6. [Ru(NO)(H₂O)Cl₄]⁻¹

7. [Re(NO)Cl₅]⁻²

8. [Os(NO)Cl₅]⁻²

9. [Ir(NO)Cl₅]⁻²

10. [Ir(H₂O)Cl₅]⁻²

11. [Re(H₂O)Cl₅]⁻²

12. [RhBr₆]⁻²

13. [Os(NS)Cl(SCN)₄]⁻²

14. [ReCl₆]⁻³

15. [IrCl₆]⁻³

16. [Re(NS)Cl₄(SeCN)]⁻²

   To incorporate the above-mentioned metal complex into silver halides, it may be added to them during preparation of their grains.

[0026] The content of the transition metal in the silver halide grains of the present invention is 1×10⁻⁶ mol or more, preferably from 1×10⁻⁶ to 5×10⁻⁴ mol, more preferably from 5×10⁻⁶ to 2×10⁻⁴ mol, per mol of the silver halide. One silver halide grain may be added in combination with one or more different transition metals.
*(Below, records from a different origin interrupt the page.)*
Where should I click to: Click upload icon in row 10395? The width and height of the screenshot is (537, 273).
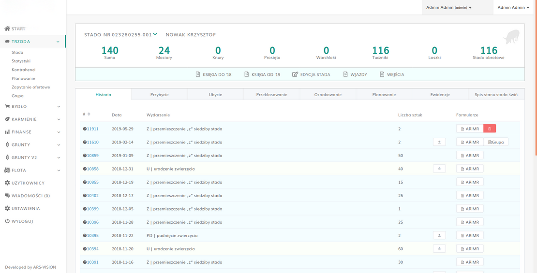tap(439, 235)
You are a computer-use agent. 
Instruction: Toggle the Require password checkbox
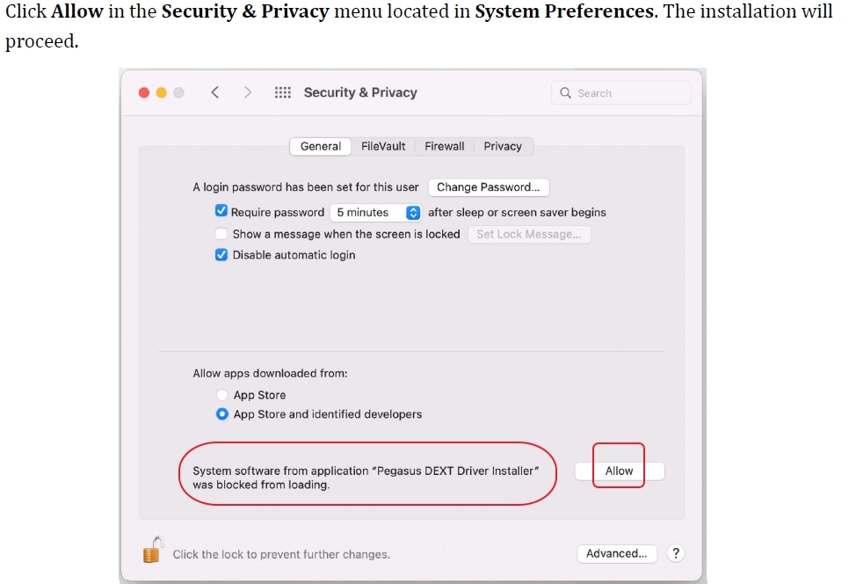pos(221,211)
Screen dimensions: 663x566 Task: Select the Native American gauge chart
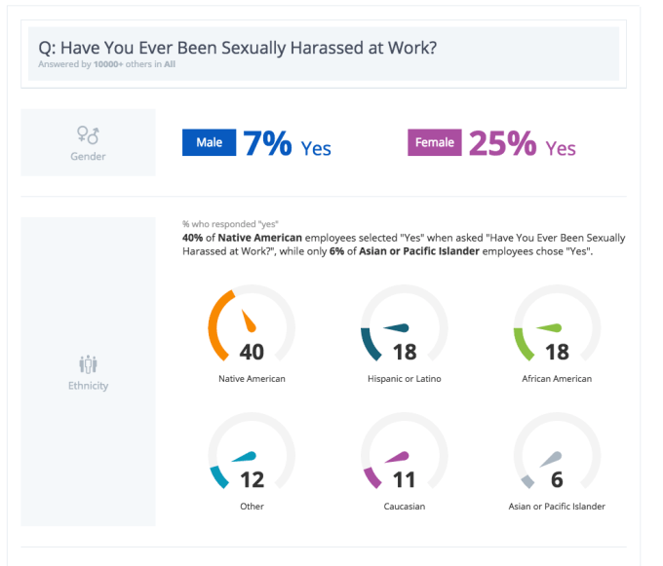coord(252,326)
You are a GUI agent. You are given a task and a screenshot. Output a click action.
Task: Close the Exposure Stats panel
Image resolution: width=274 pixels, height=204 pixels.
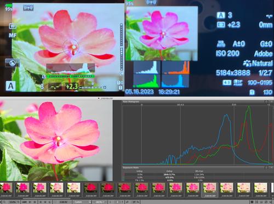[271, 167]
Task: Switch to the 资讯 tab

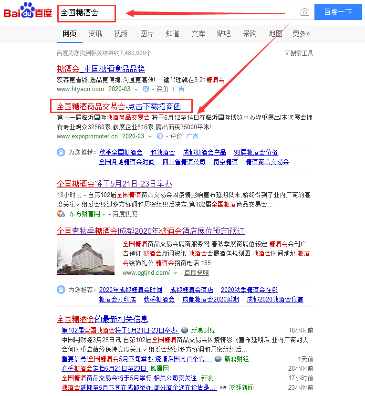Action: point(95,33)
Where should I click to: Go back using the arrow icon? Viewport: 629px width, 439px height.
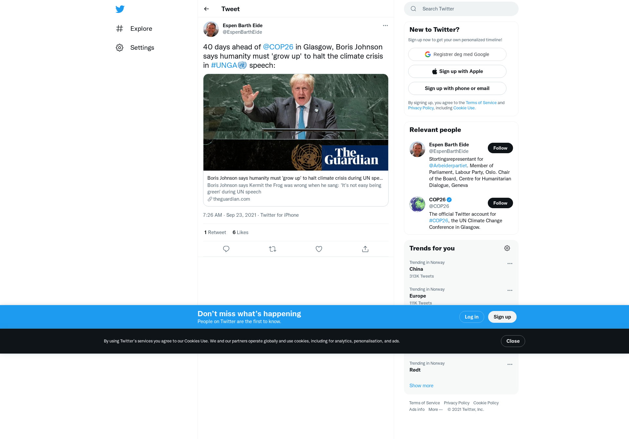pos(206,9)
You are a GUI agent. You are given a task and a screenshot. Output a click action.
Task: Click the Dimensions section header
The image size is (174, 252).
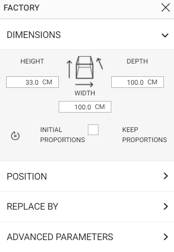[x=87, y=35]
[0027] The transition metal distribution in the silver halide grains of the present invention is not specifically limited, but preferably, more transition metals are in the outside area of one grain.

[0028] The silver halide emulsion used in the silver halide photographic material of the present invention is preferably an emulsion of a silver chlorobromide or silver chloroiodobromide having a silver chloride content of 90 mol% or more. Increase in the silver bromide or silver iodide content in the silver halide is not preferred, as worsening the safelight safety of the photographic material in daylight rooms or lowering the gamma (γ) value of the material.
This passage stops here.